“The Boogeyman,” extrapolated from a minor 1970s short story by Stephen King, might conceivably make sense to viewers with no access to proper lighting or functioning windows. For the rest of us, though, this near-indecipherable movie — as murky in plot and payoff as in setting — demands such a total suspension of rationality that its few scary moments struggle to land.
Painted in the broadest of strokes, the story introduces the psychiatrist Will Harper (Chris Messina), his teenage daughter, Sadie (a memorable Sophie Thatcher), and her younger sister, Sawyer (Vivien Lyra Blair). The recent death of their mother is causing Sadie to struggle at school and Sawyer to suffer night terrors. Will, unable to process his loss, has simply withdrawn — until a haggard stranger (David Dastmalchian) walks into his office and claims a supernatural entity slaughtered his three children. And, oh yes, he might have brought it with him.
Unexpressed grief is fertile ground for all manner of ghouls and goblins, but “The Boogeyman,” despite a promisingly skin-crawling opening, barely rakes the topsoil. Horrible events accumulate, inchoate images whoosh past, black webbing sprouts on walls and ceilings. But the director, Rob Savage, is so stingy with detail — What does the beastie want? Where did it come from? Is there more than one? — that Russell Topal’s eerie sound design does most of the heavy lifting.
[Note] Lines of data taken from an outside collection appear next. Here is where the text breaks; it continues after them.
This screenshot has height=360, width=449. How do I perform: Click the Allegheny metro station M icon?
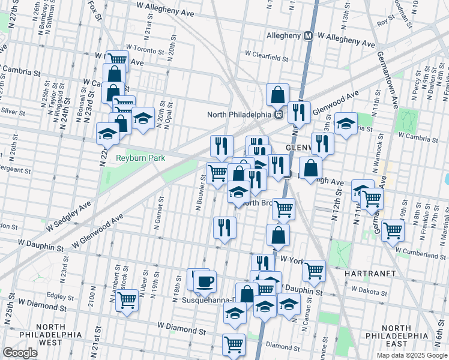tap(309, 36)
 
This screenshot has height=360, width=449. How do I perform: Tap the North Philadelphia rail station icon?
tap(279, 115)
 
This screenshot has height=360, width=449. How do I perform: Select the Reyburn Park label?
tap(141, 157)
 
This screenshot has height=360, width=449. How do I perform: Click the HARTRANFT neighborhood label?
tap(368, 272)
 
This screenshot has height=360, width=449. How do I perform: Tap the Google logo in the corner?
tap(20, 353)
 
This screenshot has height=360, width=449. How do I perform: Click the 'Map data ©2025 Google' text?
tap(412, 355)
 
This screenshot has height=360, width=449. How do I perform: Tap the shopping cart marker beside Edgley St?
tap(127, 299)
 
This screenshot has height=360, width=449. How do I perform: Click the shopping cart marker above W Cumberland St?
tap(393, 230)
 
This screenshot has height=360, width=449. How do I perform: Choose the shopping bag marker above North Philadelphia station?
tap(278, 94)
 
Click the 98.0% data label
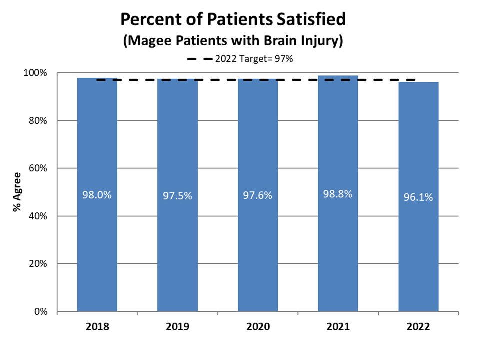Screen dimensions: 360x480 [x=98, y=195]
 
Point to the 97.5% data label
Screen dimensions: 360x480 [x=178, y=196]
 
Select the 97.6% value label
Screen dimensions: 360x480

Idiocies abound: Characters scream blue murder, apparently unheard by family members in the same house; a creature that feeds on darkness is battled by burning dozens of miniature candles instead of, say, shining a flashlight.
Accordingly, squint and strain as we might, the monster never satisfyingly takes shape, either visually or narratively. This isn’t a home that’s been invaded by a boogeyman; it’s a home that’s been expressly designed for one.
The Boogeyman
Rated PG-13 for a hanging corpse, a malevolent molar and an evil whatsit. Running time: 1 hour 38 minutes. In theaters.